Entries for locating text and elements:
_ _ _

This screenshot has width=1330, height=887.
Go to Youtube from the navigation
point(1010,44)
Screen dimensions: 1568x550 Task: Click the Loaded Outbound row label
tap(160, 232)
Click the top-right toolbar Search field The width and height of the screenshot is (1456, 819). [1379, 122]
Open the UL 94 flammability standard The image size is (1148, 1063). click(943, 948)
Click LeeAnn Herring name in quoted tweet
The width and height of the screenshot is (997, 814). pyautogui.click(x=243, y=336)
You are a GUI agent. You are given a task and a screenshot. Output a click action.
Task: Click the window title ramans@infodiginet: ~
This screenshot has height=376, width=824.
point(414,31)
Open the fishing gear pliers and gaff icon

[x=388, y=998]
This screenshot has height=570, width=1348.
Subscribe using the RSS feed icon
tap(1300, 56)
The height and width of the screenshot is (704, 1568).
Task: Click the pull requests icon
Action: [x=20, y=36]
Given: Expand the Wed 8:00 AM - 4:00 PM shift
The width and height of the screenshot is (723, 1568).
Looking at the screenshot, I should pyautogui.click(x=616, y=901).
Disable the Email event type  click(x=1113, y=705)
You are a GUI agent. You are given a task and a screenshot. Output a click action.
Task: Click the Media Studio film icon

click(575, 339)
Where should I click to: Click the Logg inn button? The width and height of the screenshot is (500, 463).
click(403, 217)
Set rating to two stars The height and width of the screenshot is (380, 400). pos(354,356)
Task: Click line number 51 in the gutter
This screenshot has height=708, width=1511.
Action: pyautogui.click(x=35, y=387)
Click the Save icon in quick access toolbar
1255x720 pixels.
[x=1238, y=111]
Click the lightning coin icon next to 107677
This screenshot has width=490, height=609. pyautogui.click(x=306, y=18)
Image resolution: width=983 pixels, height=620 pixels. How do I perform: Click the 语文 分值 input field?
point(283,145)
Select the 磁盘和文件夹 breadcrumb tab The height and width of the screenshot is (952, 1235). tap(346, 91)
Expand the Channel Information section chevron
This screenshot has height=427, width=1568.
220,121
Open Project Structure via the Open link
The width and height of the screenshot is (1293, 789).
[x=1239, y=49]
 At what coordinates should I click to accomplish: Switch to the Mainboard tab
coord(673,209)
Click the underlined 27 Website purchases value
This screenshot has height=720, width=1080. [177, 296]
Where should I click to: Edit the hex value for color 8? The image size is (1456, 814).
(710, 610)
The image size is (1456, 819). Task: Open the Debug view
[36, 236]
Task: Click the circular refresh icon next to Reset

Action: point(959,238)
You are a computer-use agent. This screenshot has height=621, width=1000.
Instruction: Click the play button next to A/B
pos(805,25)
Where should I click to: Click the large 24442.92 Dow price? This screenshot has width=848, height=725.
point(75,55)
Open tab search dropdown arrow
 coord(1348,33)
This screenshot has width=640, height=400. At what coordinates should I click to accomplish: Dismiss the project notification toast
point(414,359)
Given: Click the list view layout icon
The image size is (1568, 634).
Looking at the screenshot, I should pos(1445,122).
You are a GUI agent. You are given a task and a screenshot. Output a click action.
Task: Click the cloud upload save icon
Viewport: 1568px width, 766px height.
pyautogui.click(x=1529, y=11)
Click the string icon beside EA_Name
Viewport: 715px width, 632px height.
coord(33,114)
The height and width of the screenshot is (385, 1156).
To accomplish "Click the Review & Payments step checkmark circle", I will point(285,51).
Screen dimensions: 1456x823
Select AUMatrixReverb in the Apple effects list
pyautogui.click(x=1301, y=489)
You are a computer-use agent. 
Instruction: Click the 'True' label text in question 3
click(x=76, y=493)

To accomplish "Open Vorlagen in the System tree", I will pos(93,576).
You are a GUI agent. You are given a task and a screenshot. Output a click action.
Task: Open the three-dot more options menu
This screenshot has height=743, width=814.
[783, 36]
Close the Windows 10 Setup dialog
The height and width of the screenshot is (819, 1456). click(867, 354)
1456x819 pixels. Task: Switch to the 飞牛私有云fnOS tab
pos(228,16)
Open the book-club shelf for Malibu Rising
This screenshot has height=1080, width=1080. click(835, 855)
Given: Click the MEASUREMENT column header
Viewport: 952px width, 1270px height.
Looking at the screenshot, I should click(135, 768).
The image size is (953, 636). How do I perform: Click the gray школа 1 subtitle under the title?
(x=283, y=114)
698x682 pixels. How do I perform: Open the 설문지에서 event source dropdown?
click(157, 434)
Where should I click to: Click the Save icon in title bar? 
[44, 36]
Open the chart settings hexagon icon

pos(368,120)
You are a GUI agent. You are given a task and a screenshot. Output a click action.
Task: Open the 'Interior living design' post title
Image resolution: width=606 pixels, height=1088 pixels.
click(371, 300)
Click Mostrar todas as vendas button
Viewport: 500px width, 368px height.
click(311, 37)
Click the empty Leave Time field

_ _ _

Repeat the data verbatim, starting with its first line and ending with the line that contains "Set rating to", both lines included.

[Expected answer]:
This screenshot has width=1330, height=887.
Go to Youtube from the navigation
point(1010,44)
Screen dimensions: 1568x550 Task: Click the Loaded Outbound row label
tap(160, 232)
Click the top-right toolbar Search field The width and height of the screenshot is (1456, 819). [1379, 122]
Open the UL 94 flammability standard The image size is (1148, 1063). click(943, 948)
Click LeeAnn Herring name in quoted tweet
The width and height of the screenshot is (997, 814). pyautogui.click(x=243, y=336)
You are a GUI agent. You are given a task and a screenshot. Output a click action.
Task: Click the window title ramans@infodiginet: ~
This screenshot has height=376, width=824.
point(414,31)
Open the fishing gear pliers and gaff icon

[x=388, y=998]
This screenshot has height=570, width=1348.
Subscribe using the RSS feed icon
tap(1300, 56)
The height and width of the screenshot is (704, 1568).
Task: Click the pull requests icon
Action: [x=20, y=36]
Given: Expand the Wed 8:00 AM - 4:00 PM shift
The width and height of the screenshot is (723, 1568).
Looking at the screenshot, I should pyautogui.click(x=616, y=901).
Disable the Email event type  click(x=1113, y=705)
You are a GUI agent. You are given a task and a screenshot. Output a click action.
Task: Click the Media Studio film icon

click(575, 339)
Where should I click to: Click the Logg inn button? The width and height of the screenshot is (500, 463).
click(403, 217)
Set rating to two stars The height and width of the screenshot is (380, 400). pos(354,356)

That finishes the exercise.